- [DOCUMENTO]:
Justa fama tuvo y tiene Baltasar
de Echave y Orio, "el viejo", el
primero de tres generaciones de
pintores que tuvieron el mismo
nombre, pero que se distinguen
por sus expresiones y por sus
apellidos maternos. Echave Orio
fue un verdadero maestro y sus
obras tienen acento italiano. Sus
grandes composiciones, como el
Martirio de San Ponciano, son
concepciones grandiosas
resueltas con profundos
conocimientos, con sabio dibujo,
con movimiento, efectos de luz y
sombra y verdadero dramatismo.
Su Adoración de los Reyes (fig. 140),
compuesta a base de una gran diagonal
aparente a través de las figuras
principales, es obra de gran calidad; la
belleza italianizante de la Virgen y el
Niño, la dignidad del rey que se
arrodilla para besar el pie del Salvador
y la justa colocación de las demás
figuras secundarias dan solemnidad a
toda la escena; el dibujo es excelente y
la calidad de la pintura misma es de
primer orden, rica en efectos en el
vestido del rey, sobria en los paños, un
poco rígidos, del traje de la Virgen,
obscura en los fondos para que lo
principal destaque.
Mas en la obra que Echave Orio alcanzó
una emoción dramática imponderable es en
La Oración del Huerto , que tiene una
barroca composición a base de una gran
diagonal que va del extremo inferior
derecho al superior izquierdo del cuadro.
Jesús arrodillado posa sus manos sobre una
roca, su túnica es roja, y esa entonación
cálida sirve de base a la cabeza, central en
el cuadro, con el rostro lleno de inspiración,
sangrante y doloroso; es el rostro de Jesús
más fino y vigoroso, más dulce y más
dramático de toda la pintura novohispana y
es magistral, como el cuadro todo. En el
extremo superior izquierdo se abre el
obscuro cielo y aparece un ángel con el
cáliz de la amargura; la luz que brota de esa
zona ilumina y contrasta la imagen de Jesús
dándole realce sobre el obscuro fondo. Si el
ante, para que lo sea, debe arrancar la
emoción del espectador, esta obra cumple a
maravilla esa función primera; es pintura
sabia y profunda, sentida con autenticidad y
de positiva y dramática belleza, bastaría ella
sola para reputar a Echave Orio de
verdadero maestro.

Entradas de localización de palabras y elementos:
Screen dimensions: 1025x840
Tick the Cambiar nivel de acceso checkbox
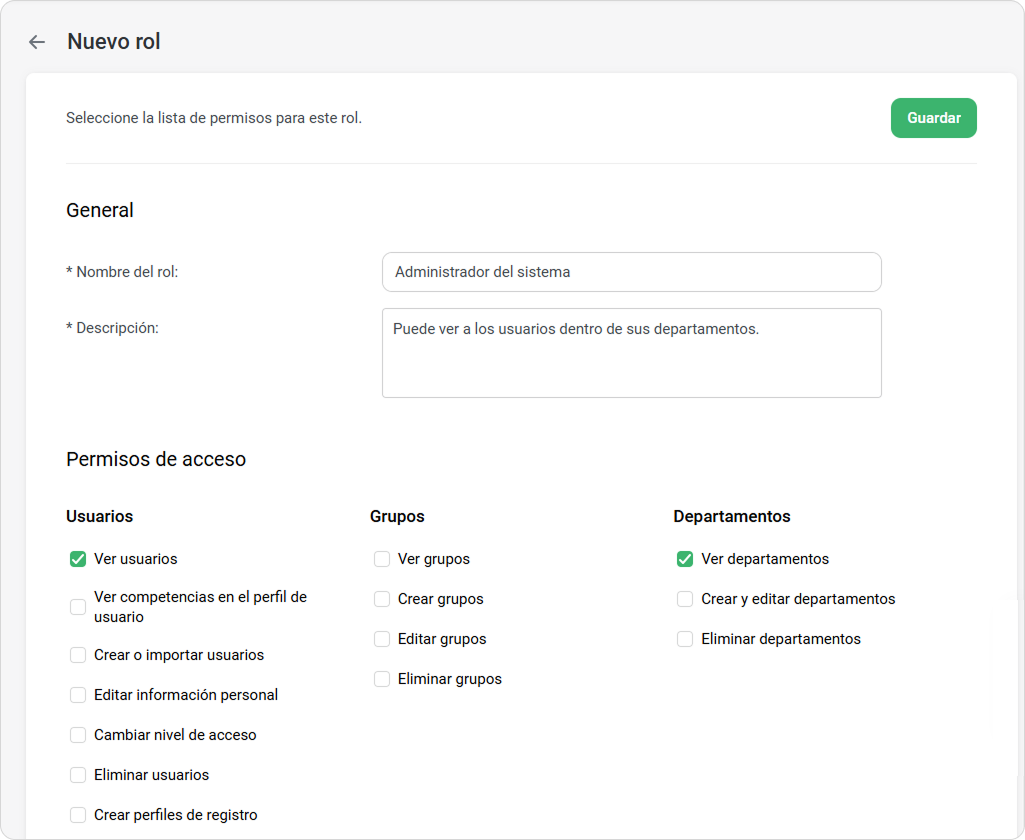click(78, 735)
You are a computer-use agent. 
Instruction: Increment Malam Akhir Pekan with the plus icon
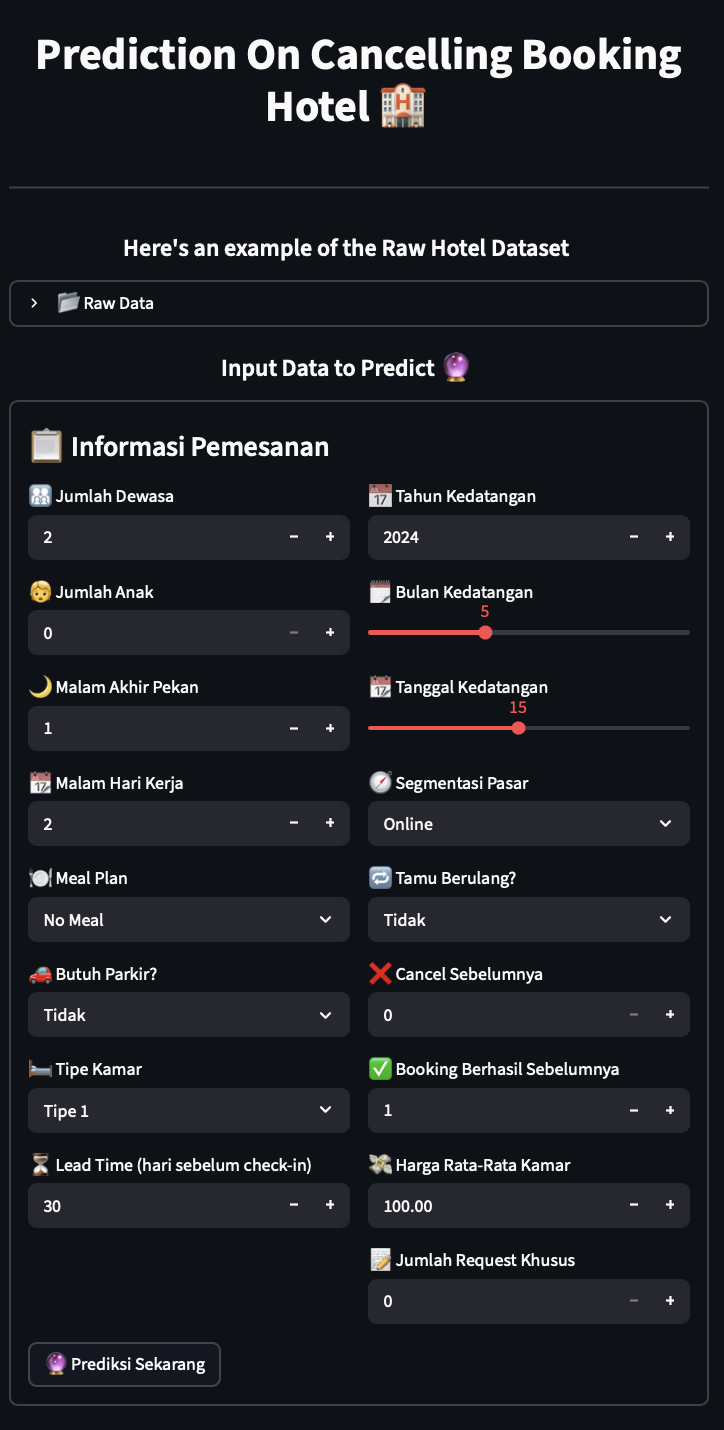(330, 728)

- [ACTIVIDADES REQUERIDAS]:
1. Conteste brevemente, según el texto sobre Echave Orio:
(a) ¿Qué acento tienen las obras de Echave Orio?
(b) En la Adoración de los Reyes, ¿qué figura se arrodilla para besar el pie del Salvador?
(c) En La Oración del Huerto, ¿de qué color es la túnica de Jesús?
2. Transcriba fielmente del texto sobre Echave Orio el tramo que va desde "Mas en la obra" hasta "izquierdo del cuadro.".
Las entradas proceden de una fuente distinta.

- [EJERCICIO RESUELTO]:
1.
(a) Acento italiano.
(b) El rey.
(c) Roja.

2.
Mas en la obra que Echave Orio alcanzó
una emoción dramática imponderable es en
La Oración del Huerto , que tiene una
barroca composición a base de una gran
diagonal que va del extremo inferior
derecho al superior izquierdo del cuadro.